L'Equipe révèle l'extrême dangerosité pour la santé d’un produit utilisé pour le fartage, par des professionnels mais également par des amateurs : les perfluorés (PFAS) (Lahalle/PRESSE SPORTS) (Lahalle/PRESSE SPORTS)
publié le 11 novembre 2021 à 14h39

Dans le monde du ski de compétition, le fart, qui consiste notamment à rendre les spatules plus glissantes, est un procédé essentiel dans la performance. On farte ses skis comme on les chausse. Et plus encore en biathlon et en ski de fond, où l’on parcourt plusieurs kilomètres pendant les courses. L’Equipe Explore, la déclinaison documentaire du journal sportif, révèle dans une enquête ce mercredi l’extrême dangerosité pour la santé d’un produit utilisé pour le fartage, par des professionnels mais également par des amateurs : les perfluorés, souvent désignés sous le sigle PFAS, un «composé chimique [et] poison dit éternel puisque ni le corps, ni l’environnement ne savent comment s’en débarrasser».
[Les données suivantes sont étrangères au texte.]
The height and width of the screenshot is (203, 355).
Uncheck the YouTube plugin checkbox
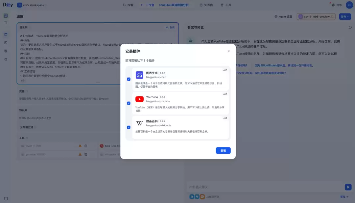coord(129,103)
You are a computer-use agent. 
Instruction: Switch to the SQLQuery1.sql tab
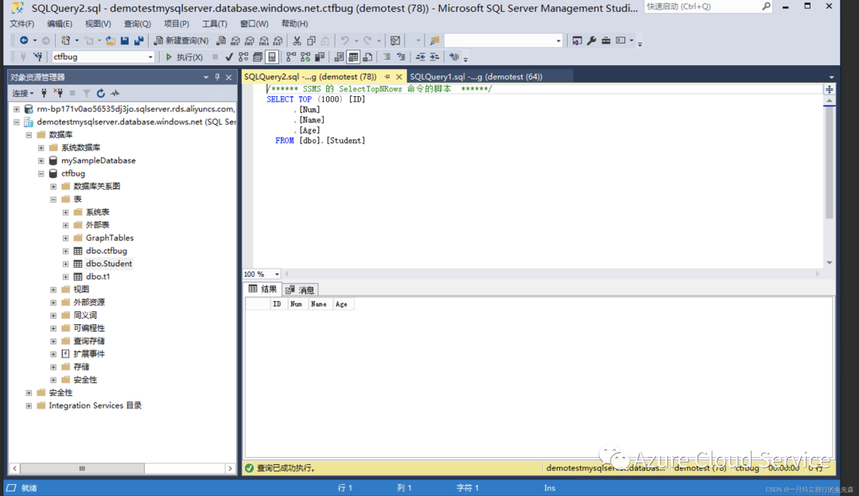[x=476, y=76]
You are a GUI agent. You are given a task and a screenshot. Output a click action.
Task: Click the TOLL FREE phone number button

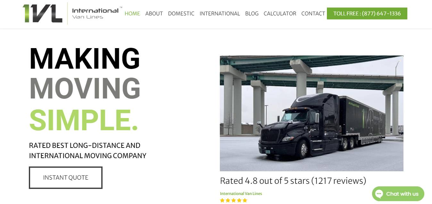(367, 13)
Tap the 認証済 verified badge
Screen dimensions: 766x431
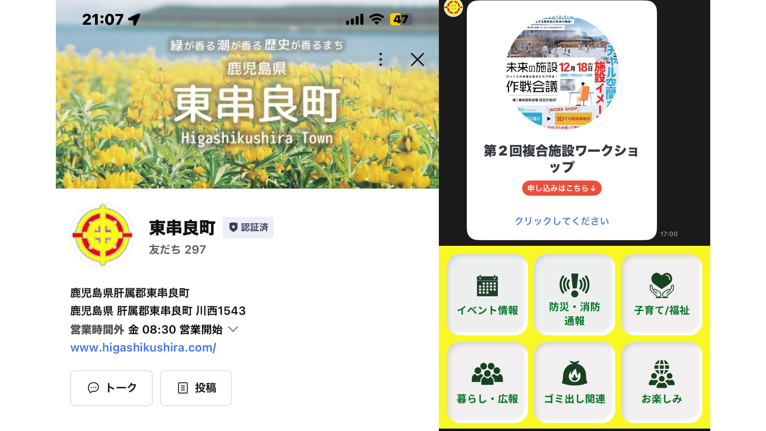[248, 227]
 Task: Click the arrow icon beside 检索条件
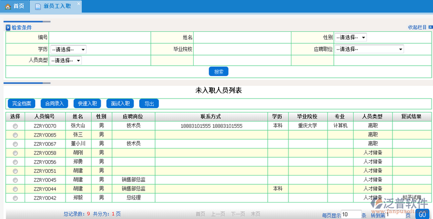[x=8, y=27]
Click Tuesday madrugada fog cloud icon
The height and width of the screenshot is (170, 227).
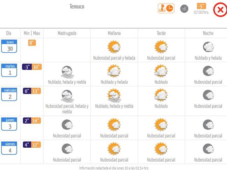coord(67,72)
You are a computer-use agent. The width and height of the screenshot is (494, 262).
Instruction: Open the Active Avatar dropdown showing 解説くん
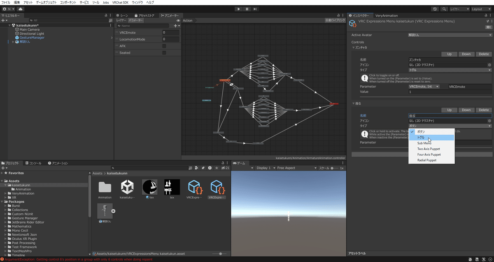tap(449, 35)
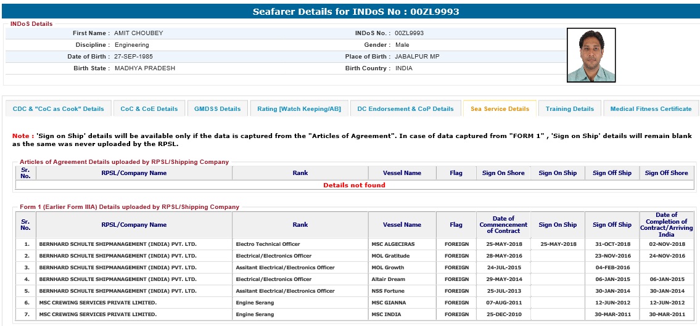This screenshot has height=326, width=700.
Task: Select the Rating [Watch Keeping/AB] tab
Action: pos(299,108)
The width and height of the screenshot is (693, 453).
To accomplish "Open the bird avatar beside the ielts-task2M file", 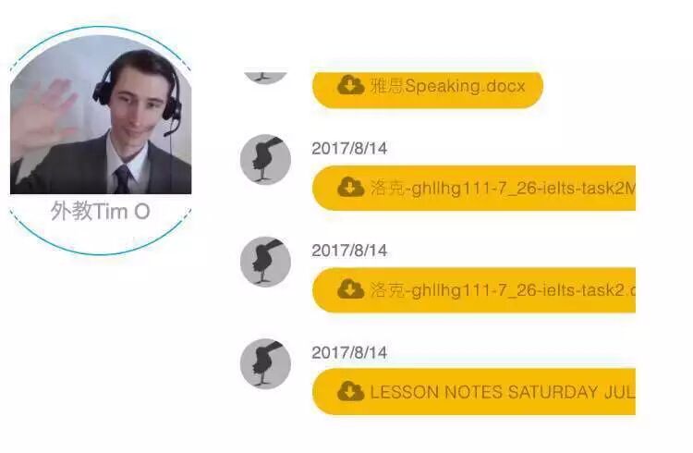I will [265, 160].
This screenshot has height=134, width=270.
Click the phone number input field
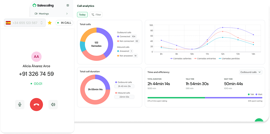tap(25, 23)
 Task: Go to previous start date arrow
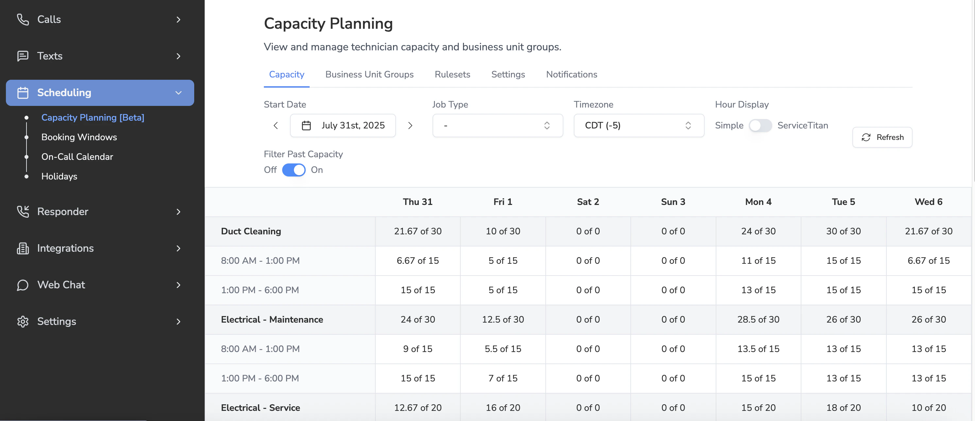(x=276, y=126)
Dans sa longue enquête, l’Equipe revient sur les origines de ces farts au fluor et décrit un univers où les techniciens deviennent de vrais chimistes. Où, durant des années, les sous-sols des hôtels de stations de skis lors des compétitions, comme les garages d’amateurs, s’embrument de vapeurs de farts, sans qu’aucune protection ne soit ni obligatoire ni même suggérée.

Le fart au fluor est apparu, via la marque Swix, dans le cirque blanc au milieu des années 80, et devient un produit miracle dans les mains de l’Italien Paolo Manfredini lors du championnat du monde d’Oberstdorf, en 1987, où les Italiens remportent des succès inattendus. Manfredini mourra d’un cancer du poumon en 2001. Son disciple Gianluca Marcolini, interrogé par l’Equipe, ne sait pas si un lien existe entre le fartage et le cancer de Manfredi, mais évoque l’absence de précautions aux débuts de l’utilisation de ce produit : «A l’époque, personne ne pensait que ça pouvait être dangereux. Tout le monde fartait sans protection, sans masque. Ça a duré comme ça au moins dix ans.» Stefano Vuerich, autre technicien italien, décrit les conditions de travail de l’époque : «Dans la cave de notre hôtel, ça fumait, on se croyait en enfer. On ne pouvait rien voir à l’intérieur de la pièce !»

«On va en crever de ça»

Daniel Drezet, ancien fondeur et entraîneur de l’équipe de France de ski de fond, a lui subi un AVC après une longue session de fartage en 1990. Il se rappelle : «Quelques mois avant mon accident, j’avais dit à un collègue : “On va en crever de ça”.» L’Equipe pose d’ailleurs cette question : «Combien sont les malades qui gardent le silence ?»

En 2020, la Fédération internationale de ski a pris la décision d’interdire le fart fluoré, afin de suivre une recommandation de l’Union européenne concernant les PFAS, une mesure reportée pour cause de pandémie d’absence de développement complet d’outils pour le contrôle. Depuis de nombreuses années déjà, la Fédération française de ski invitait de son côté les clubs à éviter son utilisation et équipait ses techniciens d’un masque à gaz.

L’année dernière, dans une enquête, Libé révélait que si les perfluorés, substances présentes entre autres dans des mousses, revêtements ou cosmétiques, ont été signalés comme dangereux dès 2009, aucune action n’est menée en France pour limiter la contamination de la population ainsi que des grandes rivières françaises.